WRITTEN REQUEST
Please continue the passage below about Illustrator effects and document resolution from where it stops; the rows that follow it are not part of the passage.

--- BEGIN PAGE EXTRACT ---

Now, if we look at the downstairs effects, as I've said, in Illustrator CS5 Adobe did make the Gaussian Blur setting resolution dependent. However, all the other settings though, are still tied to the original resolution. So just something to keep in mind. When you're creating new documents, you really want to make sure that your resolution is set correctly from the get-go. That will avoid all problems. And if you're working on older files, or you need to copy files from print-based documents to web documents, or vice versa, just pay close attention to the Resolution settings to make sure you're not getting any surprises.

Now, I will show you one potential solution to this problem. For example, let's go back to this print document where I have this nice texture that I've applied using Mezzotint. I need to move this artwork into a web document, but I want it to look the same. So what I could do is I can take this document right here as is, and I could physically rasterize it. I can go to the object menu, and I can choose Rasterize. And I could turn it into a raster image, even for example at 72 pixels per inch. When I do so, now this is an image. It's no longer an object that has an effect.

--- END PAGE EXTRACT ---
--- BEGIN RECORD EXCERPTS ---

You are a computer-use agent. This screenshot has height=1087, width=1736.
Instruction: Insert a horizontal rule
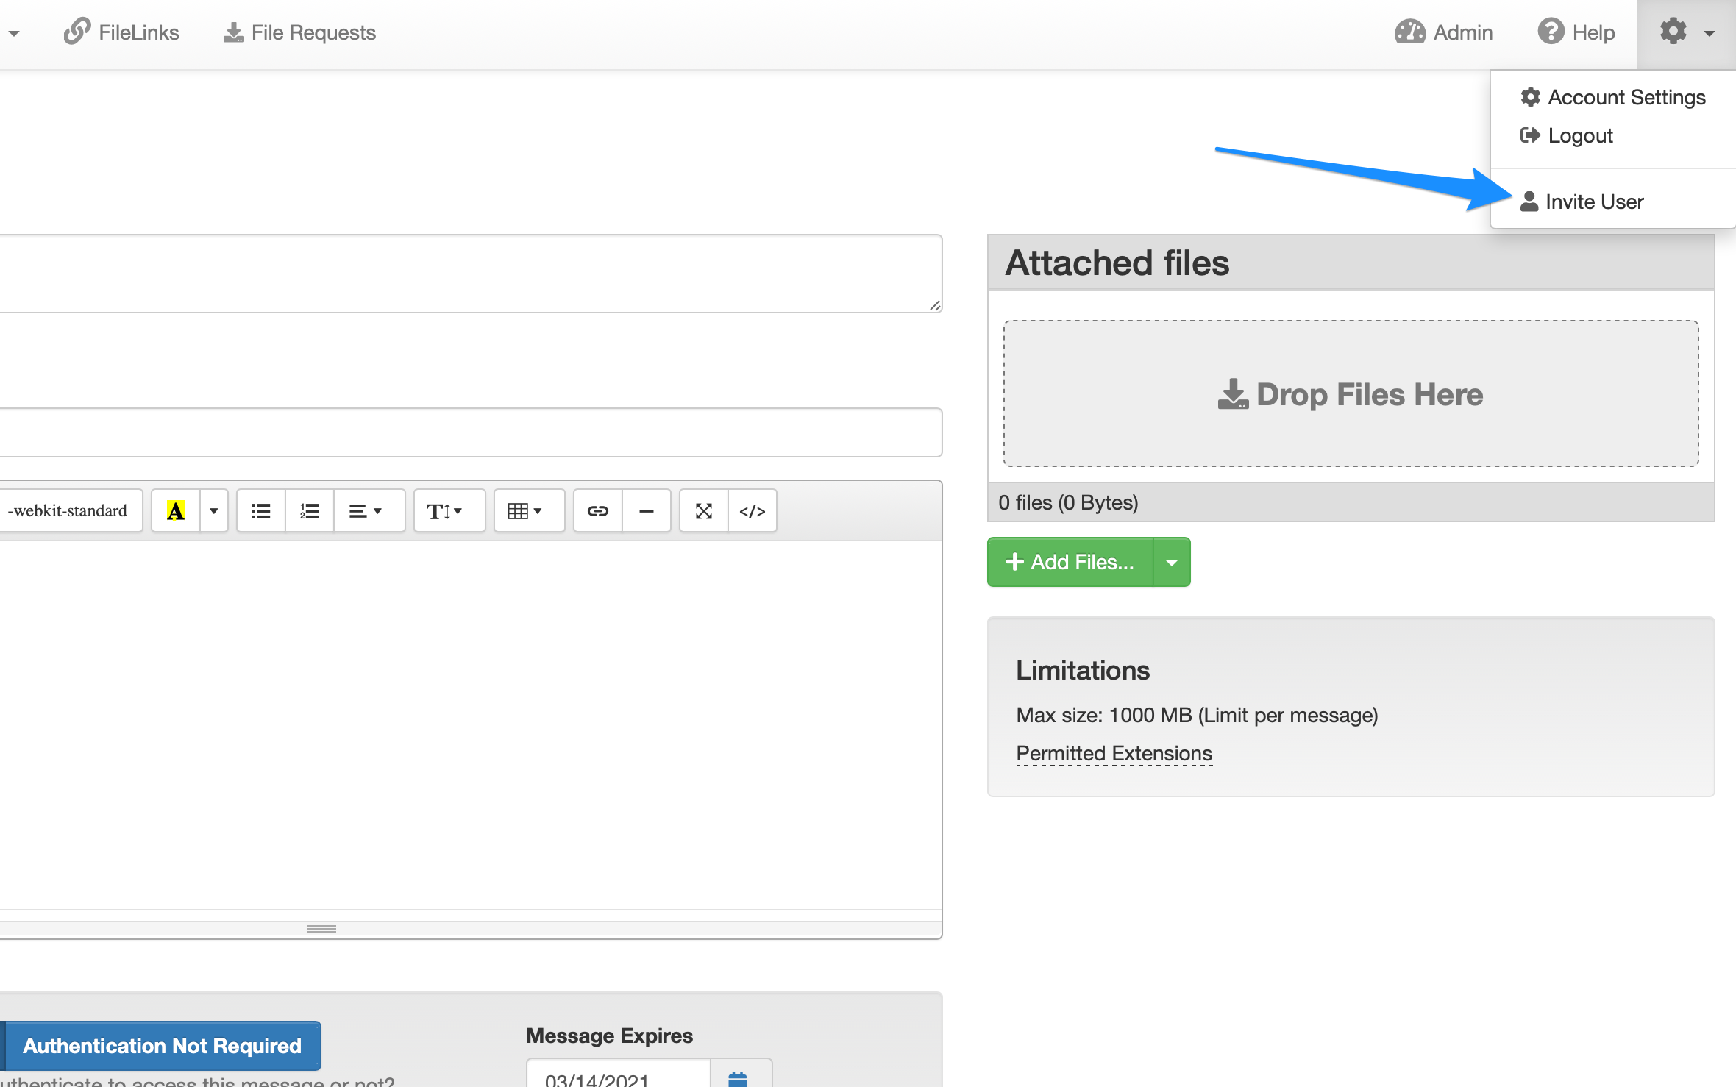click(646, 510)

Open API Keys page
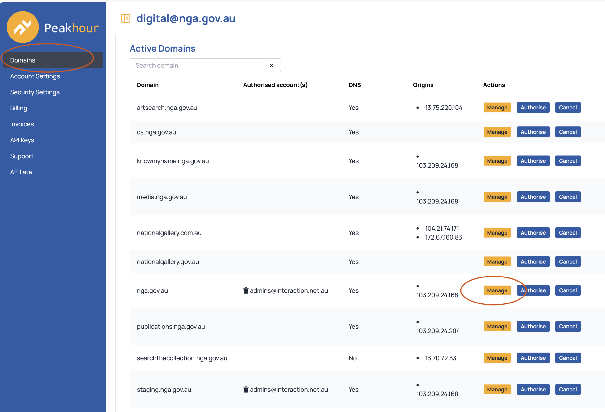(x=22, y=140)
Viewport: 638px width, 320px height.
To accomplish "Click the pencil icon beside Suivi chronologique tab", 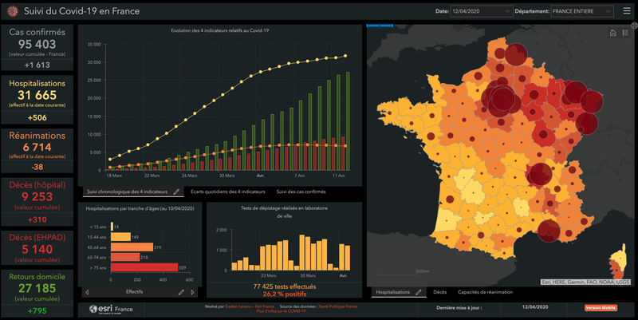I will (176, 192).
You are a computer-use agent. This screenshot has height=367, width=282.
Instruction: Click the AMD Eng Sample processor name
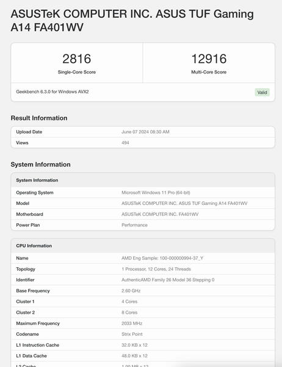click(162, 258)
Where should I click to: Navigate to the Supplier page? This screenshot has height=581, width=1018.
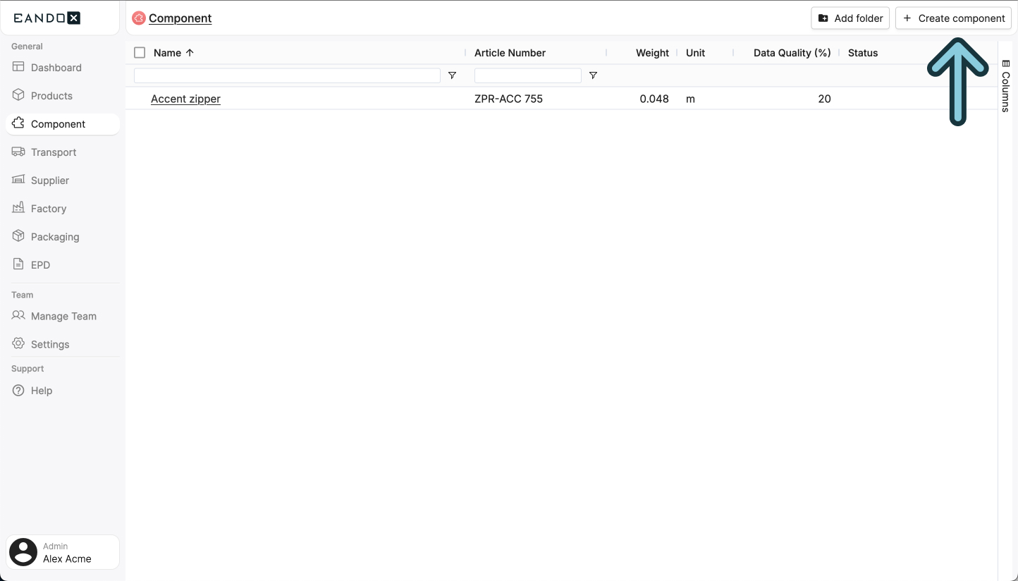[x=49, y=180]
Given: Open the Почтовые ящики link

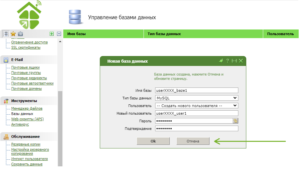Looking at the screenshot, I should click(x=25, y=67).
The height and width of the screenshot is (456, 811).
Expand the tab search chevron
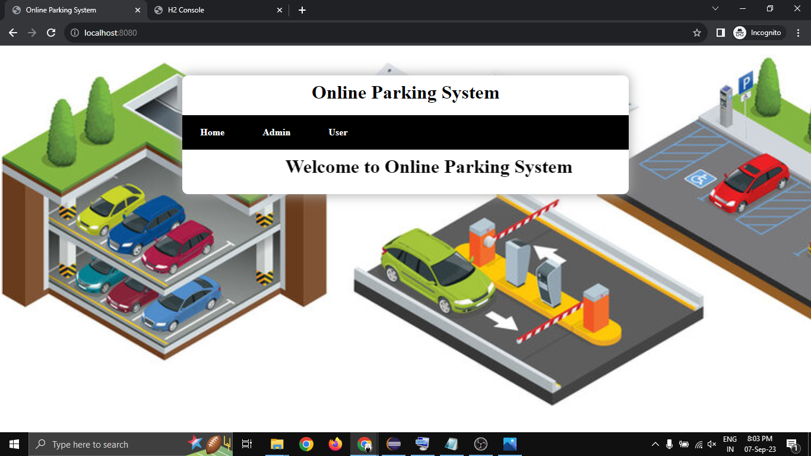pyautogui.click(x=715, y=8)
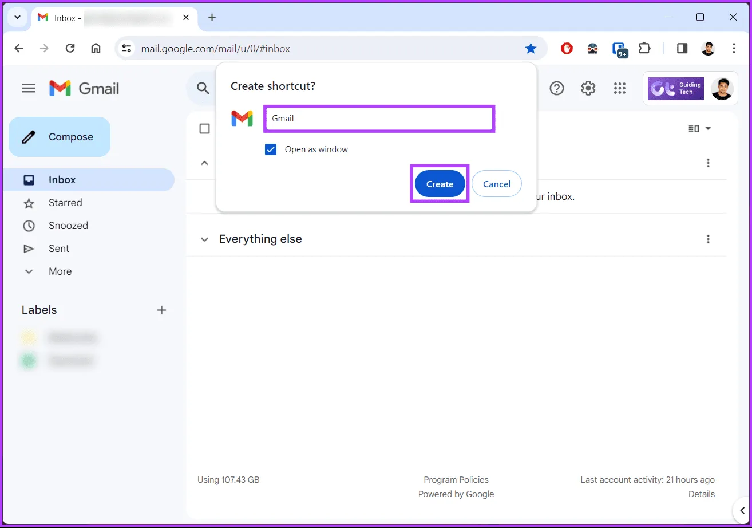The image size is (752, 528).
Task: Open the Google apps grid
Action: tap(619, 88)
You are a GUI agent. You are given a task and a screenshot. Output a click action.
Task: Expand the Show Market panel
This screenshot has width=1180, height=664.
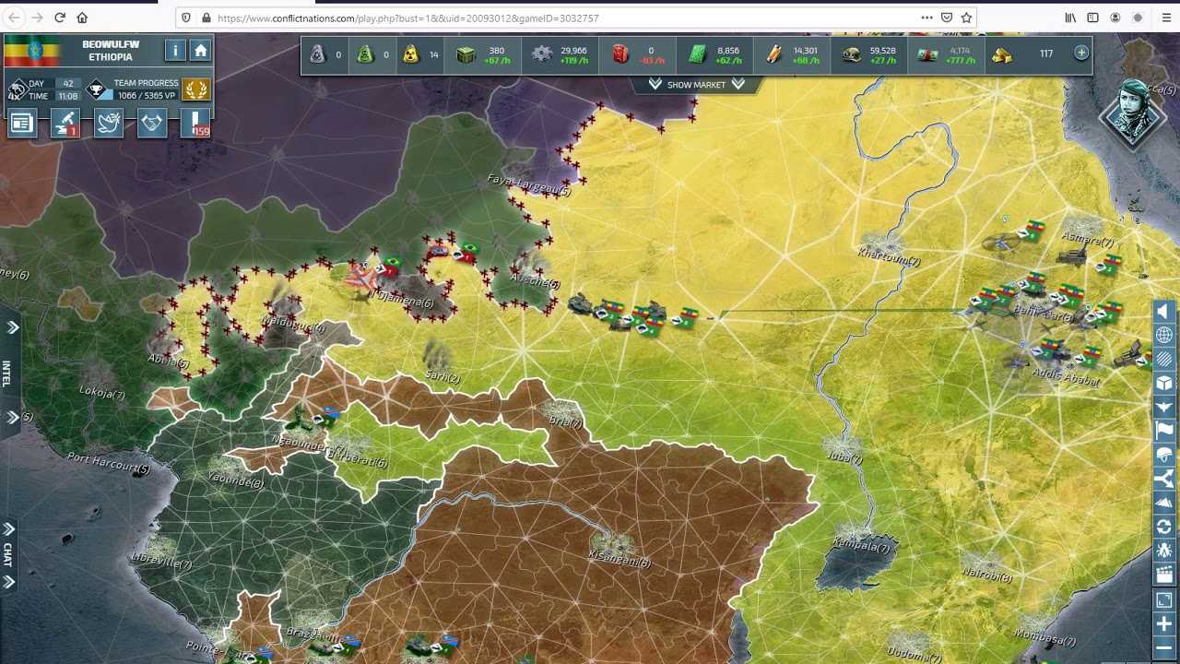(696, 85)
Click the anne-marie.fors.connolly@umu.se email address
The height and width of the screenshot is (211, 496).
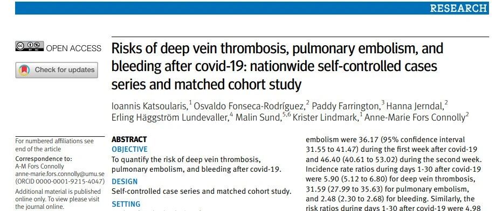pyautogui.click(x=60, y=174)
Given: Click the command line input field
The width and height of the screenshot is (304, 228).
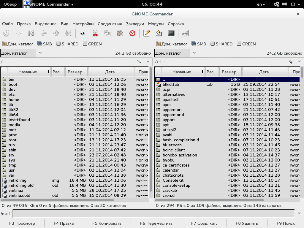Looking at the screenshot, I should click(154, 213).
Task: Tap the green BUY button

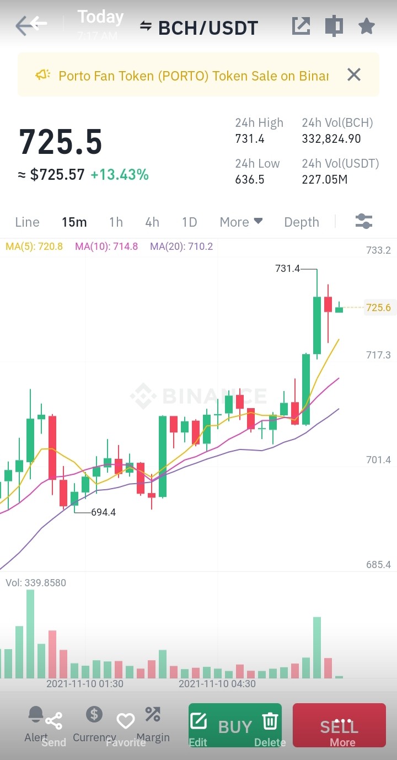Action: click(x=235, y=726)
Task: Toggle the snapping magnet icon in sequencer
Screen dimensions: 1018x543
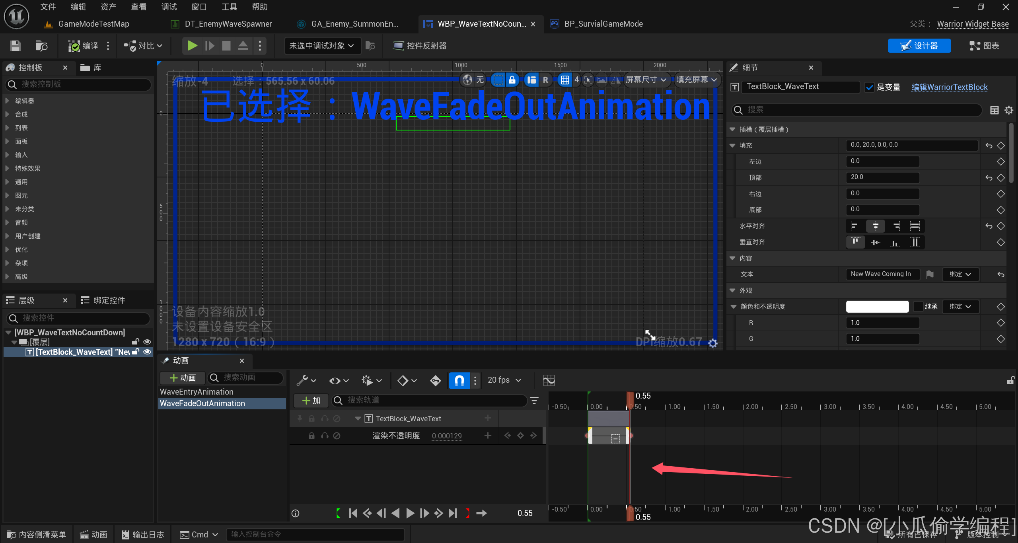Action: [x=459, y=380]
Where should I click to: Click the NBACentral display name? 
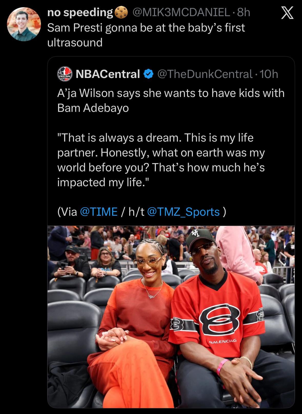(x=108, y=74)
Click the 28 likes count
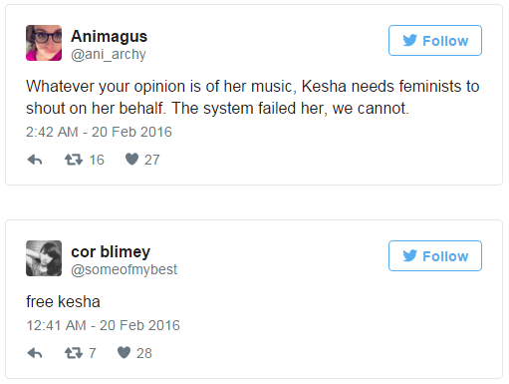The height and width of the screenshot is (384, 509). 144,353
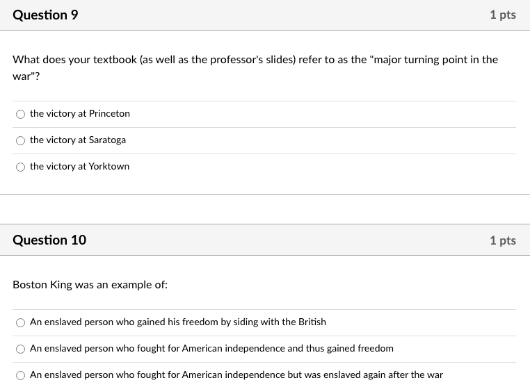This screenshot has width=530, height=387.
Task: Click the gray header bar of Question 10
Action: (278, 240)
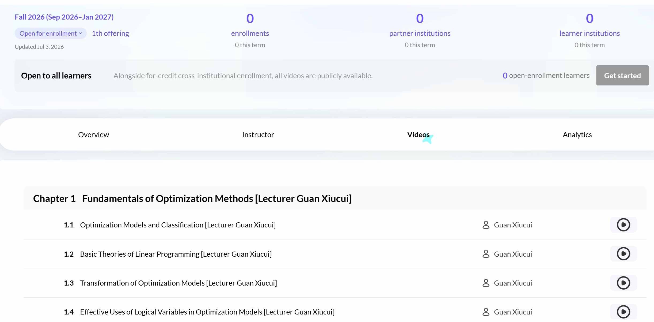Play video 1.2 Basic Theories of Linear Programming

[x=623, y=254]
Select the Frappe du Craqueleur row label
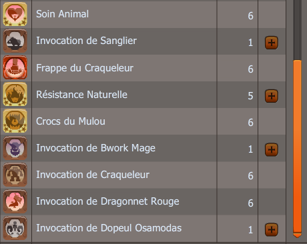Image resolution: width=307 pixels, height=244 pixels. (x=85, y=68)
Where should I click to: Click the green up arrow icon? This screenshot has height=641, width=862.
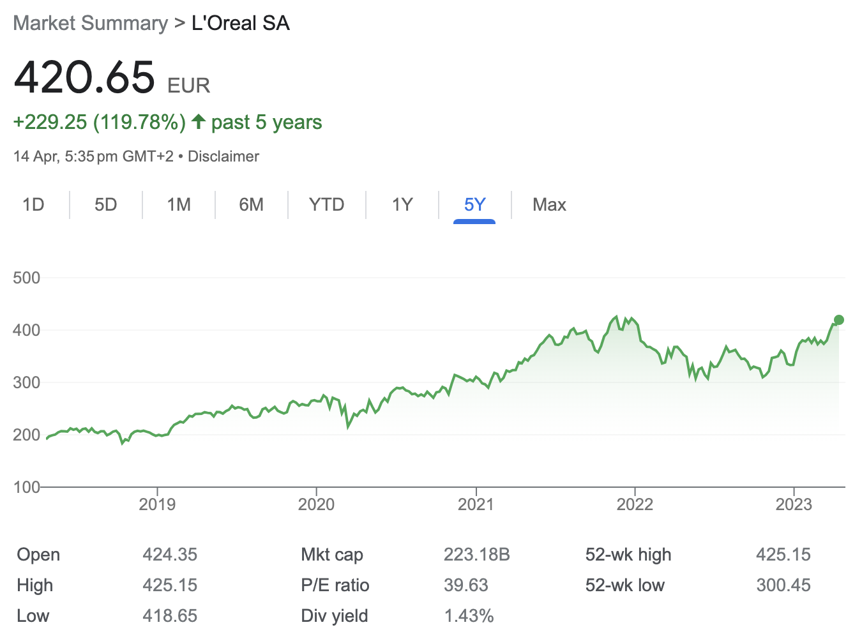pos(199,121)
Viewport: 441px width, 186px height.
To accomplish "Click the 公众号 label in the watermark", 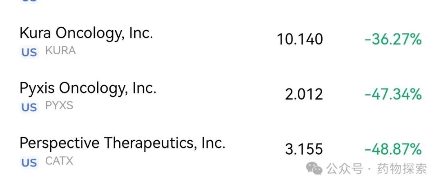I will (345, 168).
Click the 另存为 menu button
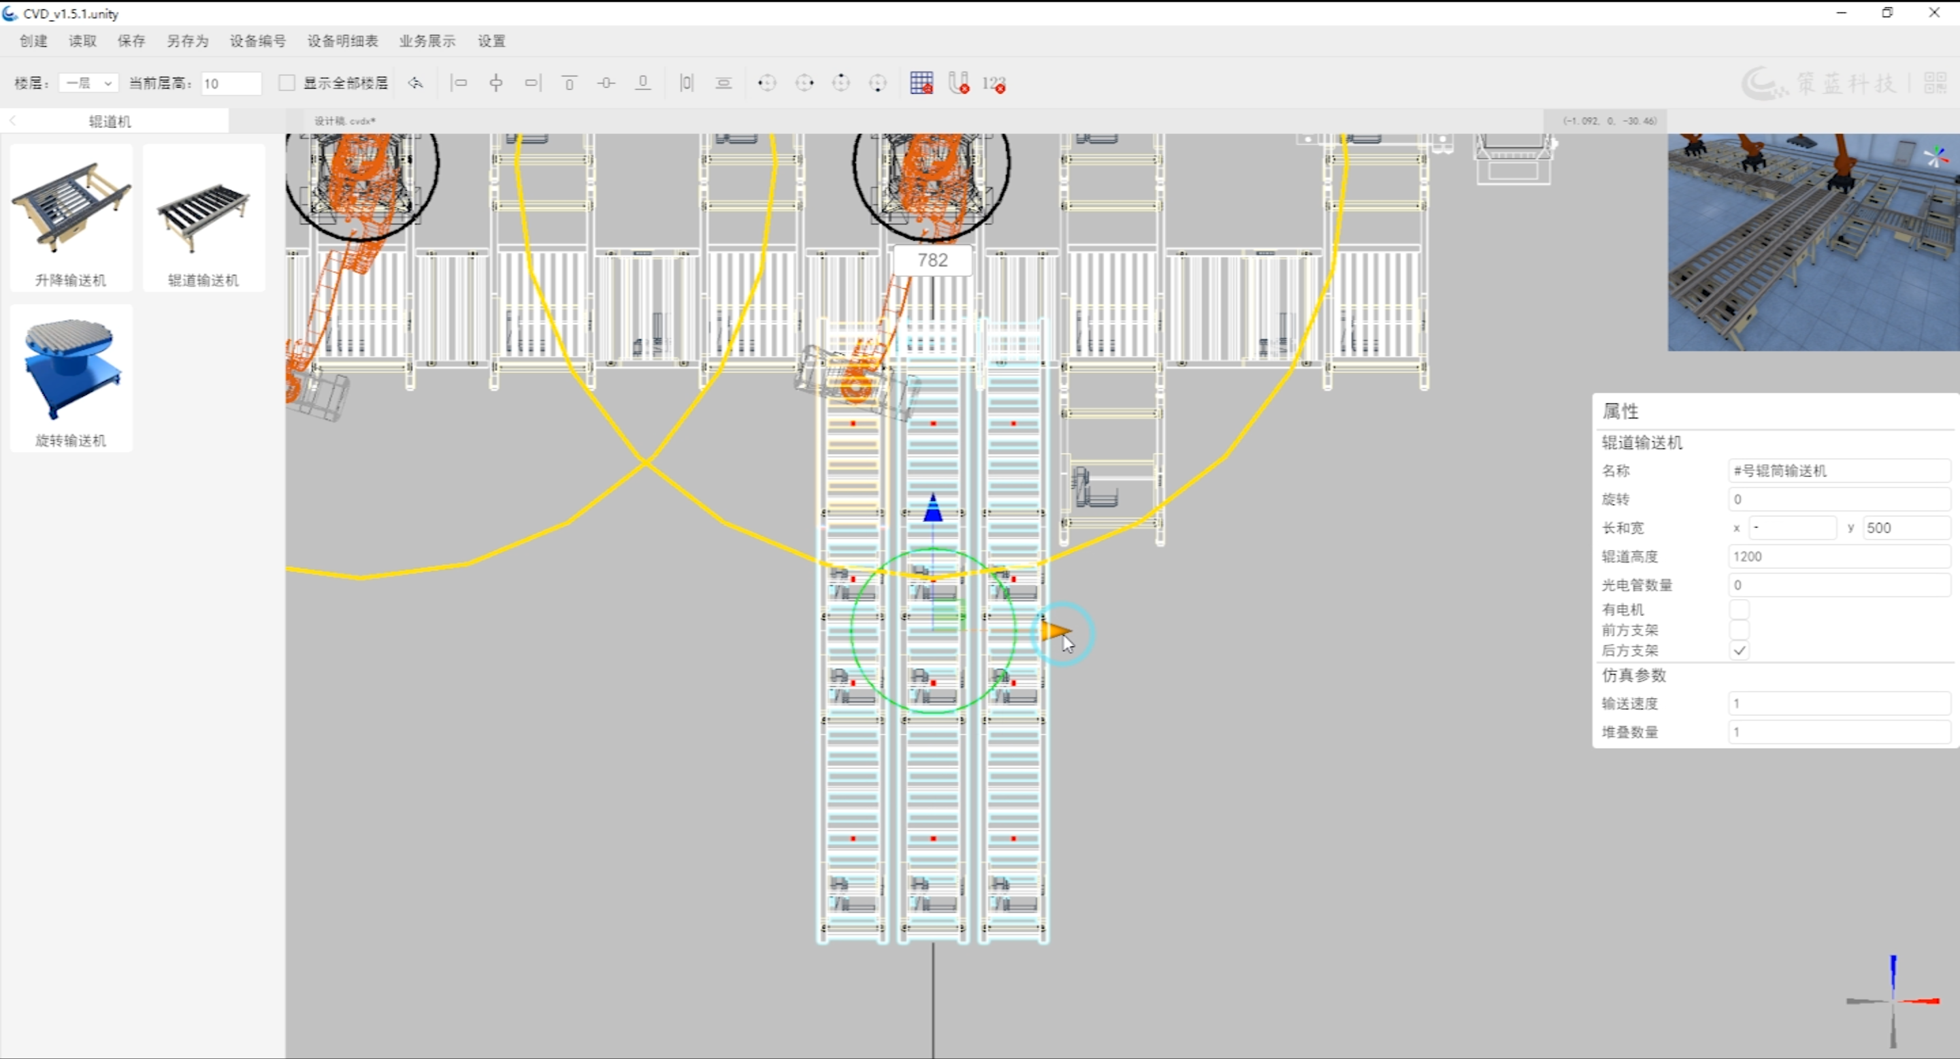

--- END RECORD EXCERPTS ---

THE REPLY
You can see over here that it's set to Image Pixels. Now if I take this and I copy it and I bring it into this document and I paste it into this document, it maintains its original appearance, because that Live Effect is no longer there. Of course, in doing so, I no longer have the ability to edit that object as a vector. For example, I can't change its color or dimensions and so on and so forth. However, I have been able to maintain its visual appearance. Hopefully, with this knowledge in hand you'll avoid any potential issues when dealing with resolution inside of your Illustrator documents.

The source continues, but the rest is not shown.